From the ashes of a failed effort to increase the sales tax in Northern Virginia and Hampton Roads comes another attempt to raise money for the commonwealth’s crumbling highway network.
Heading into another election season, Sen. Marty Williams, R-Newport News, has said that the state should consider raising the gasoline tax by 5 cents to cover maintenance costs, which are gobbling up an increasing amount of Virginia’s transportation budget.
Williams, the chairman of the Senate Transportation Committee, faces an immediate uphill battle against a taxaphobic General Assembly. This is especially true considering what happened this spring to his counterpart in charge of the House Transportation Committee. Williams said last week that a 5-cent increase could be phased in over time and would raise about $240 million each year for highway maintenance.
With an increasing inventory of roads and bridges, simple tasks such as highway repairs, paving, pothole filling and grass cutting are taking up a larger portion of the overall state highway budget. Virginia’s current six-year plan (which is scaled back due to a cash shortage) includes around $407 million that is diverted for maintenance.

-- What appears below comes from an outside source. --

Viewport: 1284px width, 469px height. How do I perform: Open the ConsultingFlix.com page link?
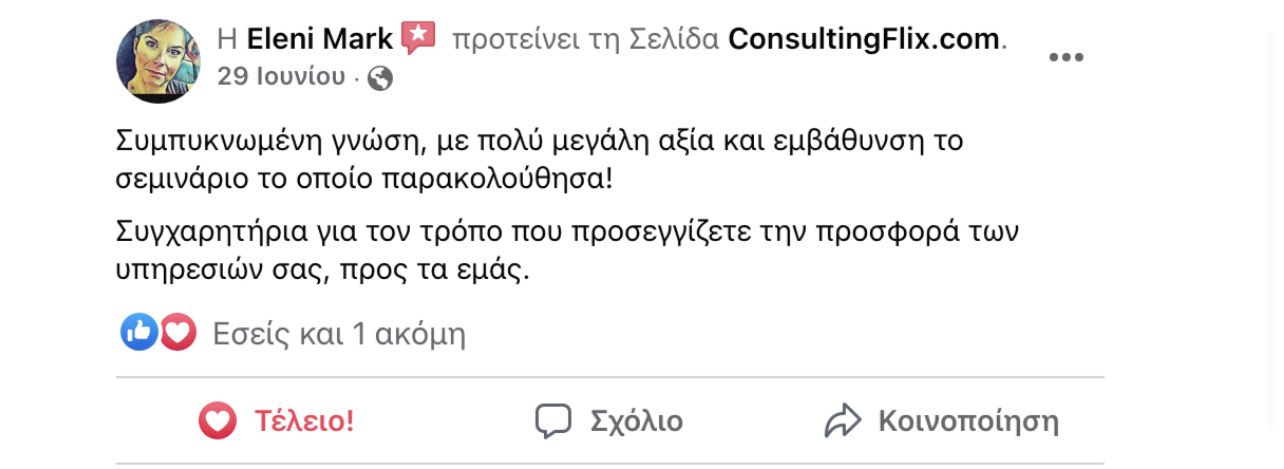pyautogui.click(x=864, y=40)
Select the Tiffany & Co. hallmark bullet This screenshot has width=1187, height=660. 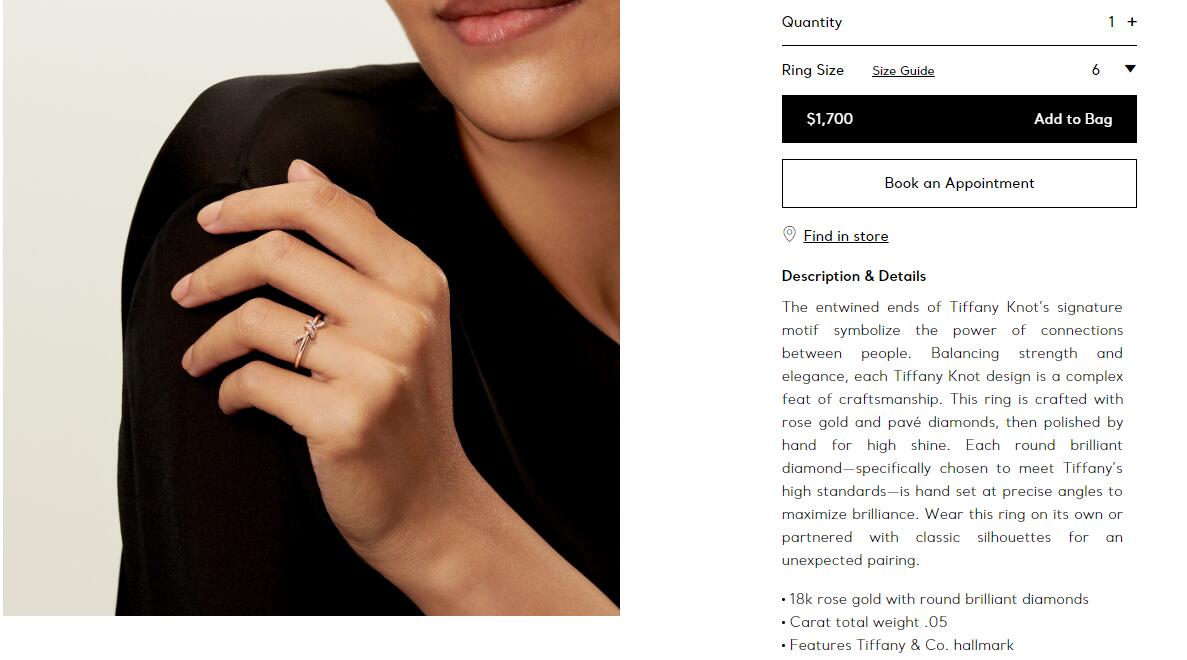pos(898,645)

Williams said the extra money from the gasoline tax would keep more construction money in place.
Before saying that Williams’ plan for a nickel increase in the gas tax is dead on arrival, we should note that such a tax makes a little more sense than a sales tax increase. A gas tax charges those who use the roads.
Williams’ idea, however, should not get the green light without a few strings attached. One of these conditions, of which Williams approves, is a state constitutional amendment that prohibits lawmakers from raiding the Transportation Trust Fund. There should also be a push to reapportion the commonwealth’s transportation districts, which are based on long outdated population numbers.
If there has been one constant over the past two decades – during good times and bad – it is the fact that the commonwealth barely has enough money to build roads. Taking care of existing roads is becoming even tougher.
The majority of lawmakers facing election this year don’t even want to address a solution to our road problems if it includes the “T” word. And while Marty Williams’ idea for raising the gasoline tax has about as much chance of passing as the Mixing Bowl coming in under budget, at least he’s offering a solution.
Solutions using real numbers without smoke and mirrors is tough to come by in Richmond these days.